Gavin Mortimer Gavin Mortimer

It’s time to break the stranglehold on the migrant crisis debate

Dinghies and engines stored in a Port Authority yard in Dover (photo: Getty)

John Major and Nicolas Sarkozy are grandees of their respective centre-right parties. But the days when the Conservatives and the Republicans dominated the political landscape of Britain and France are long gone. The fortunes of both parties have dwindled as the migrant crisis has deepened. Neither the Tories nor the Republicans confronted the phenomenon with the courage that their electorate demanded. They paid the price at the ballot box.

But while one grandee has woken up to this fact, the other remains in denial.

Major’s recent interview with the BBC underlined his misreading of the crisis confronting Europe. The former Tory PM, who governed the country between 1992 and 1997, spoke sympathetically of the vast numbers of migrants crossing dangerous waters to reach the continent, and he scolded a society that ‘has come to regard immigration as an ill.’

Sarkozy has a different take on the crisis. ‘Immigration is a problem,’ he explained in an interview this week, returning to a theme he had first broached 12 months ago. On that occasion he quoted UN figures to warn that between now and 2050 the population of Africa will increase from 1.3 to 2.5 billion people, half of whom will be under the age of 20. ‘This huge population is the neighbour of a European continent in demographic decline,’ said Sarkozy. ‘Alas, the migrant crisis hasn’t really begun.’ 

Sarkozy reiterated those figures this week and again issued a warning that Europe’s future was at stake if it didn’t act. ‘Borders are a guarantee of peace,’ he said. ‘It’s when borders are indecisive, when they are contested, that there are risks of war.’

He advocates a root and branch reform of the EU’s approach to tackling the migrant crisis in order to meet this challenge, and he also said Europe ‘must take steps to enable Africanpopulations to remain, for the most part, on the soil of the countries that are theirs’.

Twenty years ago Sarkozy – then a minister in Jacques Chirac’s government – shared the prevailing view among the Paris elite that immigration was, in his own words, ‘an opportunity for our country’. On Monday he declared that ‘immigration is not an opportunity, either for the migrants we can’t decently accommodate, or for the French.’

It is the sheer numbers that have changed Sarkozy’s mind. Since Emmanuel Macron came to power in 2017, legal and illegal immigration have reached record levels. On average around 275,000 residence permits a year have been issued to non-European immigrants under Macron’s reign, a 26 per cent increase on François Hollande’s presidency and 45 per cent more than when Sarkozy was in the Elysée from 2007 to 2012.

One result of this unprecedented influx has been a rise in crime and insecurity, as Macron himself acknowledged in 2022, admitting that one in two crimes in Paris were committed by foreigners.

The brutal murder in Paris a fortnight ago of a 19-year-old student by an illegal immigrant who had already been convicted of rape prompted Sarkozy to make his intervention. It was time to finally act, he said, and in particular to break the moral stranglehold imposed by the left on the subject of immigration. ‘As soon as someone wants to do something, they’re immediately accused of being somewhere between Hitler and Laval,’ he said, referencing Pierre Laval, the fascist prime minister of France during the Vichy years.

TASKS
• 1. Answer these questions using the migrant crisis article:
(a) During which years did John Major govern the country?
(b) According to the UN figures Sarkozy quoted, how much will Africa's population grow between now and 2050?
(c) On average, about how many residence permits a year have been issued to non-European immigrants under Macron?
• 2. Reproduce the migrant crisis article from "John Major and" to "the ballot box.".

Extracted records
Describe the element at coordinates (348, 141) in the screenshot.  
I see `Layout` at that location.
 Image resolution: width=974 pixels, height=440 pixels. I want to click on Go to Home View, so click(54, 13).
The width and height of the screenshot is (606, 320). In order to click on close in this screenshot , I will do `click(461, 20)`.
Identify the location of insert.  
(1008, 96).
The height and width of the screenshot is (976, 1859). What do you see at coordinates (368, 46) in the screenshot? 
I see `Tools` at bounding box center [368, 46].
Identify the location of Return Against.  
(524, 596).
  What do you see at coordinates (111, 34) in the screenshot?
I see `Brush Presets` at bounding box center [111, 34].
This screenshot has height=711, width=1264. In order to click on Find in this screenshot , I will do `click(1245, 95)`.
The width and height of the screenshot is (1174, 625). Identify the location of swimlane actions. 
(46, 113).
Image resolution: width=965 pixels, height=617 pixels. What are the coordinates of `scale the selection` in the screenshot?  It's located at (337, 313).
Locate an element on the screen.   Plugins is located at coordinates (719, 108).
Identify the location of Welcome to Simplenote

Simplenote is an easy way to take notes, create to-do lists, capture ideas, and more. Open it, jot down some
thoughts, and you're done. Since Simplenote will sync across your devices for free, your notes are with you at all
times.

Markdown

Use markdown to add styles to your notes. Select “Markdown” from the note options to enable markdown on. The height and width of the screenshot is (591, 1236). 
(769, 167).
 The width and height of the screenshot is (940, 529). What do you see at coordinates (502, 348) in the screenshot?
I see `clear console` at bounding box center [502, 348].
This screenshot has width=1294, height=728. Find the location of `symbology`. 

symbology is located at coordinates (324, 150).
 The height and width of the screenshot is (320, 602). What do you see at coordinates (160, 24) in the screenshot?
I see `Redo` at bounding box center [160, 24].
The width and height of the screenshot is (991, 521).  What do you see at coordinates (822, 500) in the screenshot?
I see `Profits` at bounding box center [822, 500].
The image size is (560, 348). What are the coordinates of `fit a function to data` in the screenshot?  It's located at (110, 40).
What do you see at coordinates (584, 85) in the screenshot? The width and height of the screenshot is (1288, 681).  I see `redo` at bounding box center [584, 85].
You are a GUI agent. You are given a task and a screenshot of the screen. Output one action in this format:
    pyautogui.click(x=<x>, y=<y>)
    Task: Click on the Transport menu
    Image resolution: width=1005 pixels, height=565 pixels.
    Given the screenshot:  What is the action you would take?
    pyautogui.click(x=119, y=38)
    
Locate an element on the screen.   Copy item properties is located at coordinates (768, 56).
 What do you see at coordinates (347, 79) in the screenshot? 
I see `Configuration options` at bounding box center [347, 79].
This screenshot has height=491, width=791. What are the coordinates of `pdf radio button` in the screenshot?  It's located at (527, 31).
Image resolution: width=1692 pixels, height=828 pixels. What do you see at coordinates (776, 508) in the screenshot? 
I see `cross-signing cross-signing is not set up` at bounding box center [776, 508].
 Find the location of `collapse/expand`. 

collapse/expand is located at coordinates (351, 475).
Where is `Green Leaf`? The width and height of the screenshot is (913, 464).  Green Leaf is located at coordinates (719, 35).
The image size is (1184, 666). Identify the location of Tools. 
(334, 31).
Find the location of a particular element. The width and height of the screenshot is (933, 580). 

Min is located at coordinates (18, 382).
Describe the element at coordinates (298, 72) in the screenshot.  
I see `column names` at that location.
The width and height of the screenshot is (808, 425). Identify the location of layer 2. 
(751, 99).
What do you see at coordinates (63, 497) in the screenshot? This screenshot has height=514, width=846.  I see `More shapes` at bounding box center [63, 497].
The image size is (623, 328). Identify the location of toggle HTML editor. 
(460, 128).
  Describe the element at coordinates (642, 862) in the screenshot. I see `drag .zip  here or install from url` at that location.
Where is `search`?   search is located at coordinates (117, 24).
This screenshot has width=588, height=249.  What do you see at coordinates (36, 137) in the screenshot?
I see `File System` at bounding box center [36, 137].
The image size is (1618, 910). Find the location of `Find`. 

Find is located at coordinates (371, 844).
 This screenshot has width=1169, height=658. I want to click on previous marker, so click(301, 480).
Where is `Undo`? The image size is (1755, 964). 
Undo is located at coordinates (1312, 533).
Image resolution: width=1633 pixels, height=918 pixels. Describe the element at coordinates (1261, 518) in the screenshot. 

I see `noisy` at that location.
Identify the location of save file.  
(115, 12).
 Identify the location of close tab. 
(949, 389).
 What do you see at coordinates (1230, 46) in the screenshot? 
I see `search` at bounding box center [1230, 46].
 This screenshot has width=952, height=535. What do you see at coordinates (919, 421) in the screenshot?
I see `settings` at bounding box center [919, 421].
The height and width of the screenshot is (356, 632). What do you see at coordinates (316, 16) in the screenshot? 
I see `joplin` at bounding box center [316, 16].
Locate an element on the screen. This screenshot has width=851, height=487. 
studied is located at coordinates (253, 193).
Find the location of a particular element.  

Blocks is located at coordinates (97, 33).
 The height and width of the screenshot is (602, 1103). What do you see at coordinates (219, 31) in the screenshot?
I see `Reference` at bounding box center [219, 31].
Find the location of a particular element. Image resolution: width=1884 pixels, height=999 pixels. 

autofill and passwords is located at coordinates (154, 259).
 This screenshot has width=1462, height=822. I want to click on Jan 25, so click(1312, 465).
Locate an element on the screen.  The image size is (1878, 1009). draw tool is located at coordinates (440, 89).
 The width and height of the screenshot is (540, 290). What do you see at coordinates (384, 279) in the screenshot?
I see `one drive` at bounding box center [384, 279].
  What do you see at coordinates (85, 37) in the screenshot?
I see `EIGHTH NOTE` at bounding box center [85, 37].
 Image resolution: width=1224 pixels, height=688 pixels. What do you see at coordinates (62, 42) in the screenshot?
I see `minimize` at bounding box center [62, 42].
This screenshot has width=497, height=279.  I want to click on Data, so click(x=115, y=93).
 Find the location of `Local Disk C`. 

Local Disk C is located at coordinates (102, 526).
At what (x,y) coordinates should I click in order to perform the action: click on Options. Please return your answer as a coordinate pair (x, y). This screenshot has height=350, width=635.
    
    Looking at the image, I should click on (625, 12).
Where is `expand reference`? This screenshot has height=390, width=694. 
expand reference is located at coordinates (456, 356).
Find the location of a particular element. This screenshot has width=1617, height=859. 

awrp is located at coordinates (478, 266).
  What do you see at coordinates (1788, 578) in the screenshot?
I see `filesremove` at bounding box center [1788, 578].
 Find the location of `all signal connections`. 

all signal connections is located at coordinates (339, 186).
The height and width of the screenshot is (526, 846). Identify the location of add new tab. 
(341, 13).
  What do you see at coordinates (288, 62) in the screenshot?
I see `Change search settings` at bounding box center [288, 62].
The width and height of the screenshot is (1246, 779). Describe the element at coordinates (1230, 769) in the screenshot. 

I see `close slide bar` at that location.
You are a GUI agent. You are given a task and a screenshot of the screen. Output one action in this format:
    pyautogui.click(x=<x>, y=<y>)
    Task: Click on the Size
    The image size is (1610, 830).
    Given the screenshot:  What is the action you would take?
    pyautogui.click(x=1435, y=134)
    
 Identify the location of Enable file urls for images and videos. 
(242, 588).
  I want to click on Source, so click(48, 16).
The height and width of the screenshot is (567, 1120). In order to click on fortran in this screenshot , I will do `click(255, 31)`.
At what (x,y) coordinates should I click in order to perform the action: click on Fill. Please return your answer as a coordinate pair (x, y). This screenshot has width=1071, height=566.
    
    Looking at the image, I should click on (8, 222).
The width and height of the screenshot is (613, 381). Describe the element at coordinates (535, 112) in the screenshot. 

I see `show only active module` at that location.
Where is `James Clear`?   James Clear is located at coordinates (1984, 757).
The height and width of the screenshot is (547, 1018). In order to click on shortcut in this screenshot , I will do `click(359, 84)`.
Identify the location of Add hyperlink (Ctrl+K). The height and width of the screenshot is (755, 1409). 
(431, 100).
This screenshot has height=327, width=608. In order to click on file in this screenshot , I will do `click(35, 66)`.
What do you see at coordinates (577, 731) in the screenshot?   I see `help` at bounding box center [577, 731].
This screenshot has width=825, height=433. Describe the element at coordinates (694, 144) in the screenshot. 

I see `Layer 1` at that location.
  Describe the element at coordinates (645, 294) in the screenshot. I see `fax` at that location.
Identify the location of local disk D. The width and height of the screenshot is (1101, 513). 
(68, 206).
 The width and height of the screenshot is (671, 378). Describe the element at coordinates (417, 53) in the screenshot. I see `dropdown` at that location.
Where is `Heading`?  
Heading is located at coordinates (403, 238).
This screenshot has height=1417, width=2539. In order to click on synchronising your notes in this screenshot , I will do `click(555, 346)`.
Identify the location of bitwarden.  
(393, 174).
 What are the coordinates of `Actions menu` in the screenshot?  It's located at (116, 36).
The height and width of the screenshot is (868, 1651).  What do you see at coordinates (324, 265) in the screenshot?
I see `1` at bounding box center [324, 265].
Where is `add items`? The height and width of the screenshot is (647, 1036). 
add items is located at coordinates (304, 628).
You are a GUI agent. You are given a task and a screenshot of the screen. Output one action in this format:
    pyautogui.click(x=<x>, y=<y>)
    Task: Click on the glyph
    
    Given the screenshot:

ANSWERS
• 1.
(a) Between 1992 and 1997.
(b) From 1.3 to 2.5 billion people.
(c) Around 275,000.

• 2.
John Major and Nicolas Sarkozy are grandees of their respective centre-right parties. But the days when the Conservatives and the Republicans dominated the political landscape of Britain and France are long gone. The fortunes of both parties have dwindled as the migrant crisis has deepened. Neither the Tories nor the Republicans confronted the phenomenon with the courage that their electorate demanded. They paid the price at the ballot box.